### Records supplied
== Segment start ==

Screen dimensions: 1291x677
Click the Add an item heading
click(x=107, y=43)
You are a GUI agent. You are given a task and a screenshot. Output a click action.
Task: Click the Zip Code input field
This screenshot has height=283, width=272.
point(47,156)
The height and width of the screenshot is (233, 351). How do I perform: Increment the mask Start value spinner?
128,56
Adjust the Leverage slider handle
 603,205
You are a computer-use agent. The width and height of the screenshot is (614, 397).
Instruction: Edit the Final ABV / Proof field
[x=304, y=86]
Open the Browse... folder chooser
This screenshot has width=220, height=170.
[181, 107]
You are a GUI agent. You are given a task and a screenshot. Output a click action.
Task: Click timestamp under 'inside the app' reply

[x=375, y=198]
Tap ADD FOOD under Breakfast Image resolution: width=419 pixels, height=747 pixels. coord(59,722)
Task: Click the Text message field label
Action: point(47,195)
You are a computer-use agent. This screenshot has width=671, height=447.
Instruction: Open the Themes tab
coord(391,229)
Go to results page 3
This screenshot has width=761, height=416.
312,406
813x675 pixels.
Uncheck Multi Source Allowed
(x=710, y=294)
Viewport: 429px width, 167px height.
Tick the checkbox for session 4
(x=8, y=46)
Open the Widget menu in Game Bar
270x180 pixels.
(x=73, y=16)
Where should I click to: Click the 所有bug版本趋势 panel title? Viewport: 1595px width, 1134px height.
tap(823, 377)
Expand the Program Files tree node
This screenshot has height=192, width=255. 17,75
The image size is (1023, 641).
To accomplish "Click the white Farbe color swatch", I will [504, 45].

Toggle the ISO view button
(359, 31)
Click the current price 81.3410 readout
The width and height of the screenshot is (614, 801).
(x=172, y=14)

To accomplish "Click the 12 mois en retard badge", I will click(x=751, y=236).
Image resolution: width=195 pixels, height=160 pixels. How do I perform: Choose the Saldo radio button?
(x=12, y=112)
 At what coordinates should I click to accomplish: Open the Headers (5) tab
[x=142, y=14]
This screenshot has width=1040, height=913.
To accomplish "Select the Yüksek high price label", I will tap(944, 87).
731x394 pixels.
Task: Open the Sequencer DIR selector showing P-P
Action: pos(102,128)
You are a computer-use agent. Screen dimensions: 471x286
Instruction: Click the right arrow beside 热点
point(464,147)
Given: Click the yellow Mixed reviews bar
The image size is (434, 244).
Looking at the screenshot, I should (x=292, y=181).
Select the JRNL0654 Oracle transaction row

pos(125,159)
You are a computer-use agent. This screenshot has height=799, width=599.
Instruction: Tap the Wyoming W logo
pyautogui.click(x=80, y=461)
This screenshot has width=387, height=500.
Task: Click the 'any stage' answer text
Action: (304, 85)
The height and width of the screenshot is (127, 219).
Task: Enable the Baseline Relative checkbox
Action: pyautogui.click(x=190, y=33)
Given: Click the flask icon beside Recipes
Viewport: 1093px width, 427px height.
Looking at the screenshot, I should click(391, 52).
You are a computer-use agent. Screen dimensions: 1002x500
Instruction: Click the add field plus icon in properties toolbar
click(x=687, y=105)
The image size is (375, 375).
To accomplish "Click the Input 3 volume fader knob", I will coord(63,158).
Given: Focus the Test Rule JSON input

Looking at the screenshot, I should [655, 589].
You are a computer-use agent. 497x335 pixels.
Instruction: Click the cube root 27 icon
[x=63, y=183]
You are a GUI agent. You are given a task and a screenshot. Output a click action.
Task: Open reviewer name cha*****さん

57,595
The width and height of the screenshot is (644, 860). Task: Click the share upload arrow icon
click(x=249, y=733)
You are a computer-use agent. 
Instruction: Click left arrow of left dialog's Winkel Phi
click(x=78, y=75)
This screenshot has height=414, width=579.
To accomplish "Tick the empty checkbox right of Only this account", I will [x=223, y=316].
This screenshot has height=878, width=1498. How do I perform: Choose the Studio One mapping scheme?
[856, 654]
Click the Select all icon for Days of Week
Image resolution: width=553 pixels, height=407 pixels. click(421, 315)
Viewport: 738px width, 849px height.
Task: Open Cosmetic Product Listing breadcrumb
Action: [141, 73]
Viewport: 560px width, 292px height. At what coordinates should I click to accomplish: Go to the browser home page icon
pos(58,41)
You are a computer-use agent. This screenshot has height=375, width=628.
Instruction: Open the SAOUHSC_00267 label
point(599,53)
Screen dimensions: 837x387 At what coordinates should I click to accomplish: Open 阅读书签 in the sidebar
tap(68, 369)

== Segment end ==

Report how many lines of the listing hold the word "computer", with nothing but the number.

8